One such example is University of Northern Iowa (UNI) senior Kate Klocke who shared her agriculture story with classmates after her professor included some activist propaganda as part of the curriculum in a wellness class. I recently ran across this article by Aaron Putze on the Iowa Pork Producers Association website. The article is entitled Farm girl, UNI student promotes her way of life to peers, and I have included an excerpt below. I think you'll enjoy this one!
UNI senior Kate Klocke went to college to get an education. However, for 20 minutes of class one day, the 21-year-old political communication major and farm girl from Templeton was the one doing the teaching.
“I was attending my personal wellness class and the assistant professor began talking about protein and the benefits of eating healthy,” she recalls. “As part of the discussion, she brought up the subject of vegetarianism. While I’m an avid meat eater and did not agree with everything she lectured on, I dismissed it because everyone’s entitled to their own opinion.”

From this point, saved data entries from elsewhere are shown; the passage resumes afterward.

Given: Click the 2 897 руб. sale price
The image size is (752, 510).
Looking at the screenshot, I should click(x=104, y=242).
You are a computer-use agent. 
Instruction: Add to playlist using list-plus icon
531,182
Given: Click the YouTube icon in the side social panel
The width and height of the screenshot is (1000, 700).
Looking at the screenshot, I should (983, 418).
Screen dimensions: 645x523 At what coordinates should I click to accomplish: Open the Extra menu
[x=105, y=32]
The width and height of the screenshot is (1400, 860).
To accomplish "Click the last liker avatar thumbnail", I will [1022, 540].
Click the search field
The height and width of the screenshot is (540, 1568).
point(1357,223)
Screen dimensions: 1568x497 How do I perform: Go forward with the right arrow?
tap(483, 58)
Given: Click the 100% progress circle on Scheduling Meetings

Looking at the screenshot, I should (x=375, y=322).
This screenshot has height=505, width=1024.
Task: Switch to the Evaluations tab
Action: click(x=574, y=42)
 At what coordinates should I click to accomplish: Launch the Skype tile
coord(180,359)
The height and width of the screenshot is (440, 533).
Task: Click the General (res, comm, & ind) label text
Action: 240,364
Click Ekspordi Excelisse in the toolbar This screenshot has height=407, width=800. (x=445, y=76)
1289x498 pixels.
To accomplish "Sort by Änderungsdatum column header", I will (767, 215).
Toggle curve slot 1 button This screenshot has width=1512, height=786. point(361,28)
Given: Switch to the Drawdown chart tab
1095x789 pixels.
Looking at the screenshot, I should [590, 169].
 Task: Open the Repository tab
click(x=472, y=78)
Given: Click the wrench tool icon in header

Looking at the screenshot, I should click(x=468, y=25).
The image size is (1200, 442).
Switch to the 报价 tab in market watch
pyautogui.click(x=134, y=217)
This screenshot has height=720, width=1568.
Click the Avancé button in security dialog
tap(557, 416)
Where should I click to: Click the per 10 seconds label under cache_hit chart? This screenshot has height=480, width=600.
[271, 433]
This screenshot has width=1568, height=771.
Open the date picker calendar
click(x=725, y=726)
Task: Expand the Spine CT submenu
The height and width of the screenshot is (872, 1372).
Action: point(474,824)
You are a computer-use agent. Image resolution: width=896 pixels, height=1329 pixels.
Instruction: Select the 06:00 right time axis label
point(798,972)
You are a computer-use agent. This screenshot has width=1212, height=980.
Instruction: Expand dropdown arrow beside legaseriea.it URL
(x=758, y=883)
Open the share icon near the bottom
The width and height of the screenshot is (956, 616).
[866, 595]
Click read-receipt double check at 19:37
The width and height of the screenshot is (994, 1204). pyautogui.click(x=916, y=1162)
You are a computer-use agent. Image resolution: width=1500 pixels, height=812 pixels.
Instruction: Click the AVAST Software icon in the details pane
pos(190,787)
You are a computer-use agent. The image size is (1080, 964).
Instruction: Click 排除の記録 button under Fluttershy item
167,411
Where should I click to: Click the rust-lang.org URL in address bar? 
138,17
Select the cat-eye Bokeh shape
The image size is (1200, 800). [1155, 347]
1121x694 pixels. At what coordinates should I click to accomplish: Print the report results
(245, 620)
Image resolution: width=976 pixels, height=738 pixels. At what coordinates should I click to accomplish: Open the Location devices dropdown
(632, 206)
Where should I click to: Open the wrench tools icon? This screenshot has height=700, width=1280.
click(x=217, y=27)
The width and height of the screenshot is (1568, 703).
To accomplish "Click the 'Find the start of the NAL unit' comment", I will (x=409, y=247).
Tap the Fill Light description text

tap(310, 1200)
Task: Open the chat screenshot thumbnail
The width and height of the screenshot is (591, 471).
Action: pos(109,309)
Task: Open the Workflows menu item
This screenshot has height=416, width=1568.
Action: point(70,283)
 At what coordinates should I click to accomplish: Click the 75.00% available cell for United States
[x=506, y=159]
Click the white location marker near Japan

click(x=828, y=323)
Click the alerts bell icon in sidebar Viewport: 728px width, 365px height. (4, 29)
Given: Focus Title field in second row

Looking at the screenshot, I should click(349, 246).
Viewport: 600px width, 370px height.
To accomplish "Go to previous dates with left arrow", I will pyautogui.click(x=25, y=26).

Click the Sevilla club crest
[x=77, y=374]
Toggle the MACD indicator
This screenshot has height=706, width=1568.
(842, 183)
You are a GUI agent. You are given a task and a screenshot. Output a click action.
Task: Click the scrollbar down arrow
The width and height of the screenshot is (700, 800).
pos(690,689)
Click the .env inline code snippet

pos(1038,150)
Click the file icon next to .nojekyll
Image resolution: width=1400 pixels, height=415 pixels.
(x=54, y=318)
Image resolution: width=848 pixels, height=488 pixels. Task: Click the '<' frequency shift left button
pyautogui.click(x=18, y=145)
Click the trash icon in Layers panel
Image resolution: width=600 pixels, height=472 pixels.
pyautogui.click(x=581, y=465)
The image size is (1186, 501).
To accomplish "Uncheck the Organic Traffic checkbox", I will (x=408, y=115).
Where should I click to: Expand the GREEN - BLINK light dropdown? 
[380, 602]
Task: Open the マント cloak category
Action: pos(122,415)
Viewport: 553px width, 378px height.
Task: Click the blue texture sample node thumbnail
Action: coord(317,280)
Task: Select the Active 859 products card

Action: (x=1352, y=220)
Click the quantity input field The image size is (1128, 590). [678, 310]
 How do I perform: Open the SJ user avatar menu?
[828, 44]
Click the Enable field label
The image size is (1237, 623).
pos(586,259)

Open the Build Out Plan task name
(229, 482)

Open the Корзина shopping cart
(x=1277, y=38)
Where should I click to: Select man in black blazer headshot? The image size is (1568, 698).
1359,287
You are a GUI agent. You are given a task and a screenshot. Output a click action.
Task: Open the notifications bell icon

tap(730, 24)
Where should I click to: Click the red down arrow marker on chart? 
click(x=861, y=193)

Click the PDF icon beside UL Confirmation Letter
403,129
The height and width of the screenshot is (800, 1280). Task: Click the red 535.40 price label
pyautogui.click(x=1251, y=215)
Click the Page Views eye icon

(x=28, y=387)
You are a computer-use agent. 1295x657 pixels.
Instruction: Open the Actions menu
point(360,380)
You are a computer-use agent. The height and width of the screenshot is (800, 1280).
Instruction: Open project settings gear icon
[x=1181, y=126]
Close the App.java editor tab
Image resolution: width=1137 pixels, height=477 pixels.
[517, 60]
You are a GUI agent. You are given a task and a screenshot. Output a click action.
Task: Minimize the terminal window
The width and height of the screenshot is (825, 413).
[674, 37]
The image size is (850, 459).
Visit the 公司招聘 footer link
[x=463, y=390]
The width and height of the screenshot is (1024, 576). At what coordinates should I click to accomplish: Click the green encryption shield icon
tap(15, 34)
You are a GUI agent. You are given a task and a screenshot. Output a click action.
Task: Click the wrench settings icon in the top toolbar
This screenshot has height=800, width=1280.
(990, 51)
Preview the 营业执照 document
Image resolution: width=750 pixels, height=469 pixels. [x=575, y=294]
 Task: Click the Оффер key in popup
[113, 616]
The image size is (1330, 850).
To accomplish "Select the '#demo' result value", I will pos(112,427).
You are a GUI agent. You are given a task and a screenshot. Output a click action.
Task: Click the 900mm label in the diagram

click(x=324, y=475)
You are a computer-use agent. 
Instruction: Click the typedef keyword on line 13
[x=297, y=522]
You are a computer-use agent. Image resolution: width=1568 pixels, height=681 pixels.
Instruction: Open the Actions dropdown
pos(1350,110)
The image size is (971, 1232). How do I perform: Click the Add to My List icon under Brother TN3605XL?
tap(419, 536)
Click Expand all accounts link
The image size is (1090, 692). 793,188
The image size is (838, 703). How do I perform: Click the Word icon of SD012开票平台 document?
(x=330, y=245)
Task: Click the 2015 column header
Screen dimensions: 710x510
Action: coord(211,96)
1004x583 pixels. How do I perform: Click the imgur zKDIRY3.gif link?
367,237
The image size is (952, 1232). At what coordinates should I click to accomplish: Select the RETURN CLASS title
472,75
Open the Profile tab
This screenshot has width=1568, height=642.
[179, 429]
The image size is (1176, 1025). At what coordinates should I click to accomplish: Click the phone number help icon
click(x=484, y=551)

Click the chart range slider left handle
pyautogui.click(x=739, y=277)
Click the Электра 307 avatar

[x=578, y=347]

Soon, however, the instructor transitioned from teaching to advocating when she dimmed the lights and showed a well-publicized video produced by an animal rights group. The pro-vegan video highlighted the atrocities of so-called “factory farming” including several clips of animal abuse.
“My mouth dropped in horror when they showed scenes from the recent PETA bust in Bayard,” Klocke says. “This was pure propaganda and not something a professor should be using as part of a curriculum, especially when the other side of the story – the farmer’s side of the story – wasn’t being offered.”
Have you ever had the opportunity to share your agriculture story in the face of contradiction? How did you handle it?